**Records for this exercise:**
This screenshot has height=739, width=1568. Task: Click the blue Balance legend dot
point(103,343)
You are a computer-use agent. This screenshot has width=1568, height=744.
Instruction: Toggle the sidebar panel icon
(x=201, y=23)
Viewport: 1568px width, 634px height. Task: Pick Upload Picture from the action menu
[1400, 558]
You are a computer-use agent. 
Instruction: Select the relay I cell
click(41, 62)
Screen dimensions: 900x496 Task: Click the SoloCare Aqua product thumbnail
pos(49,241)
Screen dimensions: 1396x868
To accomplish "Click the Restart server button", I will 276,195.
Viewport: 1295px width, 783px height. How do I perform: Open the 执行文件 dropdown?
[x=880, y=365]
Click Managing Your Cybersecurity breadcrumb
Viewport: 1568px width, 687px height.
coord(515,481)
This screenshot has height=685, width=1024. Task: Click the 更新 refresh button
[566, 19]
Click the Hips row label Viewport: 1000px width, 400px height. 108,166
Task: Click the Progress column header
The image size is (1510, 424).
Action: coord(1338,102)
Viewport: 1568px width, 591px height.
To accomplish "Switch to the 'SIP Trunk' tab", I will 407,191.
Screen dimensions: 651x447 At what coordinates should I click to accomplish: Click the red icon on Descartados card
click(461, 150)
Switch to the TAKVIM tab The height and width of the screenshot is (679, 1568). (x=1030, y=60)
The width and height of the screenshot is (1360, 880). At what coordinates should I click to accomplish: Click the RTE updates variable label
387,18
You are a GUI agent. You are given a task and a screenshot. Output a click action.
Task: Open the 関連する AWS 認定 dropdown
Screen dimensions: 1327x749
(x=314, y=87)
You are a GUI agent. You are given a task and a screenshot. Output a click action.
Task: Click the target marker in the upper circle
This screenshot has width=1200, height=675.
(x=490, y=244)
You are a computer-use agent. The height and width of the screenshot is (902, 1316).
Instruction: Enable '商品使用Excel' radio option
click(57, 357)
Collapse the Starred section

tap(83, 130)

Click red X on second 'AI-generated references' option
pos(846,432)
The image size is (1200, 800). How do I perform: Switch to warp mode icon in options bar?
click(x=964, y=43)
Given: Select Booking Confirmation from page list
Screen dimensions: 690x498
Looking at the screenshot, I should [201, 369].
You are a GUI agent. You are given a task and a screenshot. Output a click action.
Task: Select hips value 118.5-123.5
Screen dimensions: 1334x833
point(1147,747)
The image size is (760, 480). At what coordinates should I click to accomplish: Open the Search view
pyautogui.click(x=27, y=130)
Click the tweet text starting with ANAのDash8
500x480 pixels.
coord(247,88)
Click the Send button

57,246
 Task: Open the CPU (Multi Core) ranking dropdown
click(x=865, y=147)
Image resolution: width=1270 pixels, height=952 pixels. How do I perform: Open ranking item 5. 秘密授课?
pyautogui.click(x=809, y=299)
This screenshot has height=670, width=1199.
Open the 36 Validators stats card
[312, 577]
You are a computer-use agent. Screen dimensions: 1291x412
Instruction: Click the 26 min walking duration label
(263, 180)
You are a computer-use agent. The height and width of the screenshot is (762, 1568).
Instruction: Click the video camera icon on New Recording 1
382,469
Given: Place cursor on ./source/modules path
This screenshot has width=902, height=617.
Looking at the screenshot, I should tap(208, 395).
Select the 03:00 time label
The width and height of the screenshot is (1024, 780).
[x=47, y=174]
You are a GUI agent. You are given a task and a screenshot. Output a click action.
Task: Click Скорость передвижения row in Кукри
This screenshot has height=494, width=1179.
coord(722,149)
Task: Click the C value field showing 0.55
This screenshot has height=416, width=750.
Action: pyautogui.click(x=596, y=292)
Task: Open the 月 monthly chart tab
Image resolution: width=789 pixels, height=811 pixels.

**What you need to do:** Convert the records above, from the start through the line containing "I will 407,191.", into a Markdown table with the columns Row and Line. Omit blank lines.

**Finished task:**
| Row | Line |
|---|---|
| 1 | This screenshot has height=739, width=1568. Task: Click the blue Balance legend dot |
| 2 | point(103,343) |
| 3 | You are a computer-use agent. This screenshot has width=1568, height=744. |
| 4 | Instruction: Toggle the sidebar panel icon |
| 5 | (x=201, y=23) |
| 6 | Viewport: 1568px width, 634px height. Task: Pick Upload Picture from the action menu |
| 7 | [1400, 558] |
| 8 | You are a computer-use agent.  |
| 9 | Instruction: Select the relay I cell |
| 10 | click(41, 62) |
| 11 | Screen dimensions: 900x496 Task: Click the SoloCare Aqua product thumbnail |
| 12 | pos(49,241) |
| 13 | Screen dimensions: 1396x868 |
| 14 | To accomplish "Click the Restart server button", I will 276,195. |
| 15 | Viewport: 1295px width, 783px height. How do I perform: Open the 执行文件 dropdown? |
| 16 | [x=880, y=365] |
| 17 | Click Managing Your Cybersecurity breadcrumb |
| 18 | Viewport: 1568px width, 687px height. |
| 19 | coord(515,481) |
| 20 | This screenshot has height=685, width=1024. Task: Click the 更新 refresh button |
| 21 | [566, 19] |
| 22 | Click the Hips row label Viewport: 1000px width, 400px height. 108,166 |
| 23 | Task: Click the Progress column header |
| 24 | The image size is (1510, 424). |
| 25 | Action: coord(1338,102) |
| 26 | Viewport: 1568px width, 591px height. |
| 27 | To accomplish "Switch to the 'SIP Trunk' tab", I will 407,191. |